La Croix, 19 août 1983, par Emmanuel Saunderson
Porphyre via Homère
Si l’œuvre de Porphyre fut abondante, L’Antre des nymphes est pourtant l’un de ses rares écrits à n’avoir pas sombré dans les abysses des siècles. Natif de Tyr en Phénicie, c’est en l’an 263 que Porphyre, formé a Athènes auprès de Longin, se rendit à Rome où il compta parmi les disciples de Plotin. Nous lui sommes d’ailleurs redevables de la connaissance de l’œuvre de son maître, puisque celui-ci le chargea d’éditer les Ennéades.
Les écrits de Porphyre qui sont parvenus jusqu’à nous sont comme les membres épars d’un corpus considérable.
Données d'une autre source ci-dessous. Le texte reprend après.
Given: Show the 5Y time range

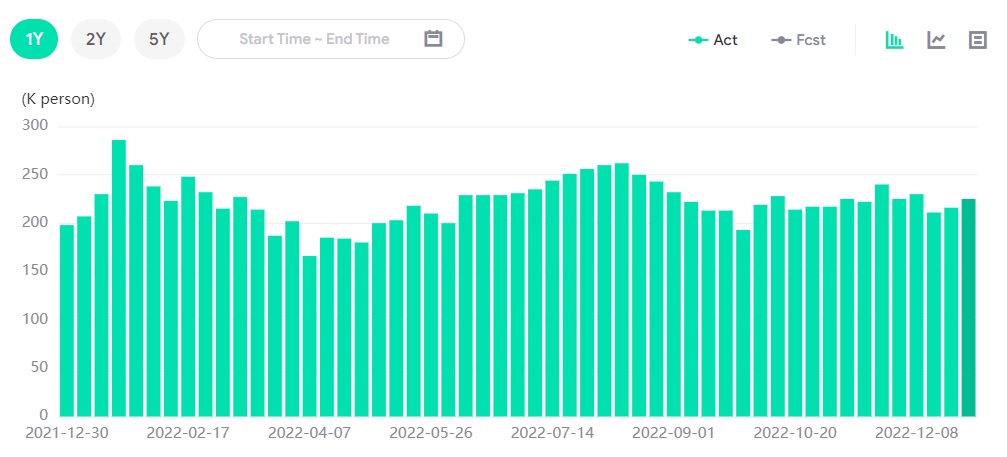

De la grammaire à l’astronomie, des mathématiques à la philosophie, de la mythologie à la religion, Il est peu de domaines qu’il n’ait abordés. Maillon essentiel du néo-platonisme en Occident, son influence se révéla décisive sur le Moyen Âge chrétien, via Boèce et saint Augustin. L’un de ses écrits sur Aristote fut traduit en syriaque, en arabe, en hébreu, en arménien, en latin et fit assidûment l’objet de commentaires jusqu’au XVIIe siècle. Plus près de nous dans le temps, on perçoit dans l’ontologie de Heidegger comme une résurgence ou un écho de la doctrine de l’Être de Porphyre.
L’Antre des nymphes est une dense et concise exégèse de 11 vers de l’Odyssée où Homère décrit la grotte d’Ithaque. La lecture de Porphyre déploie la lettre homérique en poudroiement de sens et en pluralité de conjectures, mais l’intuition centrale est que ce passage de l’Odyssée condense toute la signification spirituelle du poème, et qu’il exprime par allégories une doctrine de l’âme.
En préface à cette édition bilingue de L’Antre des nymphes, Guy Lardreau nous offre une passionnante méditation sur Porphyre, sur l’herméneutique à la fin de l’Antiquité, mais aussi sur les paradoxes et les enjeux de toute exégèse. Au lecteur qui voudrait s’engager plus avant dans la découverte de Porphyre, on ne pourra que recommander le magistral ouvrage de Pierre Hadot, Porphyre et Victorinus, publié en 1968 par les Études augustiniennes.